Using the data that follows, return exactly the lines from the one that contains "Screen dimensions: 2113x1184" through the one that contains "Screen dimensions: 1920x1080", ends included.

(EXTRACTED INFORMATION Opens)

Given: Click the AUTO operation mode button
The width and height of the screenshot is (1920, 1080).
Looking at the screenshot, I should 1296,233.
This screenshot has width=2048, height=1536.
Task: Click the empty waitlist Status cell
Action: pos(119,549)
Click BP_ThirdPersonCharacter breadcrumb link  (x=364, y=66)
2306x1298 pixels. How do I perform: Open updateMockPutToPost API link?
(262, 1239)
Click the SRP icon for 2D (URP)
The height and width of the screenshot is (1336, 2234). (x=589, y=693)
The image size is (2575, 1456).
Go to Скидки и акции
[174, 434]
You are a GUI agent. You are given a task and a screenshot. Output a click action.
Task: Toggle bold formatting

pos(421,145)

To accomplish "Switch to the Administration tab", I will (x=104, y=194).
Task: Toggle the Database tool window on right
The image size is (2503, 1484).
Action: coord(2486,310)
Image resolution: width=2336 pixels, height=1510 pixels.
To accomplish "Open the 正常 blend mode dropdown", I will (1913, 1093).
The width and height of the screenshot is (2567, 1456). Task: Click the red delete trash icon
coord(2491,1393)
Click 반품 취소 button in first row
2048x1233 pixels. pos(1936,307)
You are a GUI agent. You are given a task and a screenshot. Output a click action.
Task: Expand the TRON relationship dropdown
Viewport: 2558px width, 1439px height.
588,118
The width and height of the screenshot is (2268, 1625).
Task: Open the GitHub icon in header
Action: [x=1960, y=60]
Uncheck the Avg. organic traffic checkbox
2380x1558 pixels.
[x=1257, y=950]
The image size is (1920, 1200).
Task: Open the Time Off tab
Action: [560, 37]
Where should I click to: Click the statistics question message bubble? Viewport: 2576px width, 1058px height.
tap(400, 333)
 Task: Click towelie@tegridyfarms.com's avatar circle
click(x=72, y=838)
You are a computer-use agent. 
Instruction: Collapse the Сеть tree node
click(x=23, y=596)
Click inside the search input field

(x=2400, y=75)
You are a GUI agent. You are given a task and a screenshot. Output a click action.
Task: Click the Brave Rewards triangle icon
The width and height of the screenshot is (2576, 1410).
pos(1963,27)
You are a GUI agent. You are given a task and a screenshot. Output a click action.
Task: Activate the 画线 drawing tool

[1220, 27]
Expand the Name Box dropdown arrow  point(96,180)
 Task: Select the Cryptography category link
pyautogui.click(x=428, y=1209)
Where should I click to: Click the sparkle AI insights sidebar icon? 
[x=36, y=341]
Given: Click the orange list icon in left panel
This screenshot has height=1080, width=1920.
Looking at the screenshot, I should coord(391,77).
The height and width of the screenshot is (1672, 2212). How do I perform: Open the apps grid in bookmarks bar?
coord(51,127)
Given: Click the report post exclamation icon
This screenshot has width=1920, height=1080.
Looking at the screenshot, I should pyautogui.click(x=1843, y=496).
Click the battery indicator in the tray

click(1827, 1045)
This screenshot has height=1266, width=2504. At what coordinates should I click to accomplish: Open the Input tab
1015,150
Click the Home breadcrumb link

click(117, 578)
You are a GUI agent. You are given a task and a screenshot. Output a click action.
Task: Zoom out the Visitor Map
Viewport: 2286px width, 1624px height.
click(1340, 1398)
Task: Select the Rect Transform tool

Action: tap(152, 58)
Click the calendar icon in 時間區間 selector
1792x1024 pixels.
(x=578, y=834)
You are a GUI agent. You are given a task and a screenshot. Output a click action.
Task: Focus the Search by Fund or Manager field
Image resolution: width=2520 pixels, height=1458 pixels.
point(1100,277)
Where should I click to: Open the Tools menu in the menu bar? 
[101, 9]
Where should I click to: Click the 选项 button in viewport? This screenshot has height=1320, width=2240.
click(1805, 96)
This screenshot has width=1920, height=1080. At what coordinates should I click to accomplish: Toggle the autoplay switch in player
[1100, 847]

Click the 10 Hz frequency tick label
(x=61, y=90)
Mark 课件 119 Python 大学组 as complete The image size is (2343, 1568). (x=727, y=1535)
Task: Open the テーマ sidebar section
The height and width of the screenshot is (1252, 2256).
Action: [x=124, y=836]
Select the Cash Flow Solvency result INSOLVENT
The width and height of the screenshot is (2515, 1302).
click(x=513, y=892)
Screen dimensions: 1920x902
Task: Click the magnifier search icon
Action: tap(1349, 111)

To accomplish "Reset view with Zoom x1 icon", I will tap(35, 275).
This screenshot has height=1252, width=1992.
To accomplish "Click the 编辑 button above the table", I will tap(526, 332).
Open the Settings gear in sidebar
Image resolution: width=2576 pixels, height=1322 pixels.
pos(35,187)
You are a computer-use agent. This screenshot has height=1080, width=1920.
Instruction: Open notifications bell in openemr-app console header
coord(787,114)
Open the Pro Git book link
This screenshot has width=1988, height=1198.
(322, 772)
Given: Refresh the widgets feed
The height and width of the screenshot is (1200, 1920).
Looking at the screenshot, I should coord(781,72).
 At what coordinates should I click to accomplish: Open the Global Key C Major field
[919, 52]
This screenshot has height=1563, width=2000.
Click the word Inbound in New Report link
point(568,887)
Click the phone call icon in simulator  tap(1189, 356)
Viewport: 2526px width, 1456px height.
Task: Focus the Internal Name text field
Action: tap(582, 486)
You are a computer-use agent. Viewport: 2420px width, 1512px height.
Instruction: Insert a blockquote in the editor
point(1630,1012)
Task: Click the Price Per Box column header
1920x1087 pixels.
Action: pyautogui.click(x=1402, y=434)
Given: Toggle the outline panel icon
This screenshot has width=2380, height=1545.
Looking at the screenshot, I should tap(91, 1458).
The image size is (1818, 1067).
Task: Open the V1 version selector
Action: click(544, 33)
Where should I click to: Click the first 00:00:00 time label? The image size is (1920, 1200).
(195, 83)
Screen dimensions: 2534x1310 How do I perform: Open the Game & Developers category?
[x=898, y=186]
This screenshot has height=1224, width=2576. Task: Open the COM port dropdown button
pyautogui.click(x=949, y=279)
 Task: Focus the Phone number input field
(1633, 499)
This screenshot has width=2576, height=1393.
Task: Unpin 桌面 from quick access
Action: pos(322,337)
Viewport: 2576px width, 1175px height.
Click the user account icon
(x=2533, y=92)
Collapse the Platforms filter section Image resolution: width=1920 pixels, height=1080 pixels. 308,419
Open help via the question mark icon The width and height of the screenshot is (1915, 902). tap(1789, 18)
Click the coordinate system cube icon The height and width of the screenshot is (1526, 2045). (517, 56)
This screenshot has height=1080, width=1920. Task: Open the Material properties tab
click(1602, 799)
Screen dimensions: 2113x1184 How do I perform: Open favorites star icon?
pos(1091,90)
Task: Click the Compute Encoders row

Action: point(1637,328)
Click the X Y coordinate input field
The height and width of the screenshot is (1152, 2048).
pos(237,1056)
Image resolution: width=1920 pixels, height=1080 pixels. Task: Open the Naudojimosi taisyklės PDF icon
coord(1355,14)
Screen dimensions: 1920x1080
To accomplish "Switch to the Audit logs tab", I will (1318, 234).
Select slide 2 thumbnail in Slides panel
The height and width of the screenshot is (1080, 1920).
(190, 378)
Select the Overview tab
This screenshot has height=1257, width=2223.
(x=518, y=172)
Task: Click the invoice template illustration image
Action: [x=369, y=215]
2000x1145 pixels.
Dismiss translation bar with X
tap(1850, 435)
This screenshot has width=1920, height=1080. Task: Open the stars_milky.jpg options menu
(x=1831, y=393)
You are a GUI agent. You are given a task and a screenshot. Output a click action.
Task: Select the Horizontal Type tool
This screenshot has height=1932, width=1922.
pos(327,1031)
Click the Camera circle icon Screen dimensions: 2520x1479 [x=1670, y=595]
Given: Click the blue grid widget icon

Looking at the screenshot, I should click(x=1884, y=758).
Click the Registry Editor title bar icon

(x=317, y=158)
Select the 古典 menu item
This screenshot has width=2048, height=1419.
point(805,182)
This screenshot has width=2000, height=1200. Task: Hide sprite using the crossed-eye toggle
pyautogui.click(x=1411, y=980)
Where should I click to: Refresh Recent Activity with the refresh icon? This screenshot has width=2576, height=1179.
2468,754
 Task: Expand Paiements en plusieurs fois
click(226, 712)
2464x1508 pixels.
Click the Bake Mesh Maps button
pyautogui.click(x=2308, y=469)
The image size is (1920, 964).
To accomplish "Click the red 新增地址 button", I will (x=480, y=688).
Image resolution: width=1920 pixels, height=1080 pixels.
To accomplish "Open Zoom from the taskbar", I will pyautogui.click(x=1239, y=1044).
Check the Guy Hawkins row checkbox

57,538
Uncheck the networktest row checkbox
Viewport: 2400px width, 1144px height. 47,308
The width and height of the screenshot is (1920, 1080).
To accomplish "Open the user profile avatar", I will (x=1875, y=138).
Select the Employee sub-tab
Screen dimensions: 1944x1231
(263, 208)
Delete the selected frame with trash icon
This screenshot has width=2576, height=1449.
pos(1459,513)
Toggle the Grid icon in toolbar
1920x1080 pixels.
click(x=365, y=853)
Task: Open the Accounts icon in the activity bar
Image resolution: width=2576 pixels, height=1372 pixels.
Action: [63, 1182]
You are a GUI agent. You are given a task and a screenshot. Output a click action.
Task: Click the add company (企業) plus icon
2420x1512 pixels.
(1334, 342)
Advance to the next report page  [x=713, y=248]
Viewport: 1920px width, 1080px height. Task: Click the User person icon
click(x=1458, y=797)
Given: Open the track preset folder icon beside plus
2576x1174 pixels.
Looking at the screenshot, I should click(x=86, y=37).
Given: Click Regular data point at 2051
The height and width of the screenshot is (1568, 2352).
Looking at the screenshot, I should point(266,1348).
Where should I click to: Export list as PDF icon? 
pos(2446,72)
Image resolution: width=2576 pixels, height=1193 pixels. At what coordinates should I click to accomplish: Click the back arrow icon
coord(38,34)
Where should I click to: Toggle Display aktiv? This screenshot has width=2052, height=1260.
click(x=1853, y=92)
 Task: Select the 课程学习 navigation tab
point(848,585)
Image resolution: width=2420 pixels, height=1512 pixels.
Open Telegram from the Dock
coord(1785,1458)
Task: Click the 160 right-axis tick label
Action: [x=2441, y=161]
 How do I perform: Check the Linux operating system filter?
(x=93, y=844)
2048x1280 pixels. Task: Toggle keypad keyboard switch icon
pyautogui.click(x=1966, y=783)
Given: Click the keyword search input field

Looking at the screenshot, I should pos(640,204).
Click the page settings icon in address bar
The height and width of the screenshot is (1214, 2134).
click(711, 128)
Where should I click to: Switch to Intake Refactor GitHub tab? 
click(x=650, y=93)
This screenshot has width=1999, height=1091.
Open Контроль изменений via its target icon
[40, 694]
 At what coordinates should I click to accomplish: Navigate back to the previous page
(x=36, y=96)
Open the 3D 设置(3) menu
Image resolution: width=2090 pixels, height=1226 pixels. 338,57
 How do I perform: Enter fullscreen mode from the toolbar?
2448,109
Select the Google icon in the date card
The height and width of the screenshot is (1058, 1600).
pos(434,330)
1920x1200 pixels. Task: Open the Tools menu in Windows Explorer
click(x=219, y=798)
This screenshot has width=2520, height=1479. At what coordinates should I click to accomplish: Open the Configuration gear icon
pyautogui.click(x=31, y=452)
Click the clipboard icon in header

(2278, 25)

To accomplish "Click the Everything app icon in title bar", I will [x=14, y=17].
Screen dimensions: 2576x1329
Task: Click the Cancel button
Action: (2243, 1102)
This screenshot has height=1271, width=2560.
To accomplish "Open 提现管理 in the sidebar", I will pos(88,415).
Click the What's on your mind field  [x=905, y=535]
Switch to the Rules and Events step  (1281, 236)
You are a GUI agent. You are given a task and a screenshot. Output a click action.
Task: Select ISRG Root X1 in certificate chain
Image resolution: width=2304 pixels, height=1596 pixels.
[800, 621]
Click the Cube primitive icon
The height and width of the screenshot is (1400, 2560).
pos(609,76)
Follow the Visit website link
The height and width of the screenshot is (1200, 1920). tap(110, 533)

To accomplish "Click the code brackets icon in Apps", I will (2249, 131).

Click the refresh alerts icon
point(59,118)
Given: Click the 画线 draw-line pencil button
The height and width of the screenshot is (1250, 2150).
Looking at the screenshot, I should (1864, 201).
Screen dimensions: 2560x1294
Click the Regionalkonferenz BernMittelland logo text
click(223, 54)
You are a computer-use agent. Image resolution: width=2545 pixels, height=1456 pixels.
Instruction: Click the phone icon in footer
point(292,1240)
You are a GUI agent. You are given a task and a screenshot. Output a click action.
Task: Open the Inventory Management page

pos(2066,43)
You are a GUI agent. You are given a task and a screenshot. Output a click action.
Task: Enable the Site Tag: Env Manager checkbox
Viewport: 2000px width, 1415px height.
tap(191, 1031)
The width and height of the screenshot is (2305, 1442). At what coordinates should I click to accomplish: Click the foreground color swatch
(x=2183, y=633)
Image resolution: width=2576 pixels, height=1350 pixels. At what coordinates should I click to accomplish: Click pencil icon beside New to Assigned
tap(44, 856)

(EXTRACTED INFORMATION Closes)

## OUTPUT OF THE TASK
Screen dimensions: 2113x1184 How do I perform: Open favorites star icon?
pos(1091,90)
Task: Click the Compute Encoders row

Action: point(1637,328)
Click the X Y coordinate input field
The height and width of the screenshot is (1152, 2048).
pos(237,1056)
Image resolution: width=1920 pixels, height=1080 pixels. Task: Open the Naudojimosi taisyklės PDF icon
coord(1355,14)
Screen dimensions: 1920x1080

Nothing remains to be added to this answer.